On Saturday, September 23, join instructor Renae Frigo for this interesting and informative class. The adventure takes place at Churchill Park, located at 271 St. Charles Road, from 9:00 am – 11:00 am.  Participants should meet in the main parking lot.  The class is open to ages 18 and over, with a cost of $10 for residents and $15 for non-residents. To date, only 12 openings in the class remain. Standard and internet registration are currently available.

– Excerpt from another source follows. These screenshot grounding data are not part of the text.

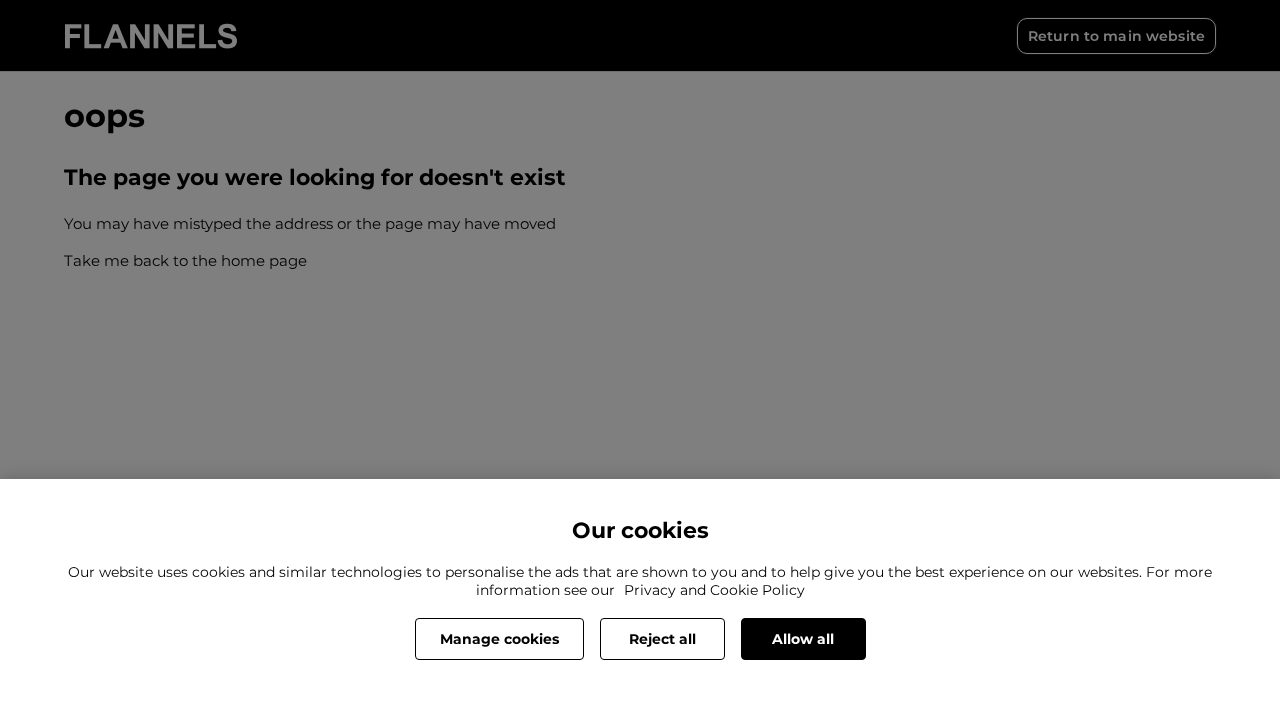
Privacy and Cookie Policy (714, 590)
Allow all (803, 639)
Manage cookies (499, 639)
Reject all (662, 639)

“I’m excited to offer this hands-on nature class for adults,” said Frigo. “It will be a fun morning, full of exploring and learning the basics of ecology. We’ll have a variety of activities that showcase “unnoticed” plant and animal life that are common to our area.” The class will indeed be hands-on; participants will be in the field, getting dirty and looking for a variety of specimens, so dressing for the weather is a must. Shoes will get muddy, so plan accordingly. Nets and buckets will be used to collect aquatic life, and sweep nets will be provided for use in the field. “It’s fun being outside, physically touching and smelling things. It sticks with you more,” added Frigo.

Frigo will also provide participants with additional resources for continued learning and exploration. “I’ll offer a handout that lists the best local places for bio-diversity,” she said. “There are very nice trails with a variety of lengths that offer opportunities to continue exploring the natural areas in our region.”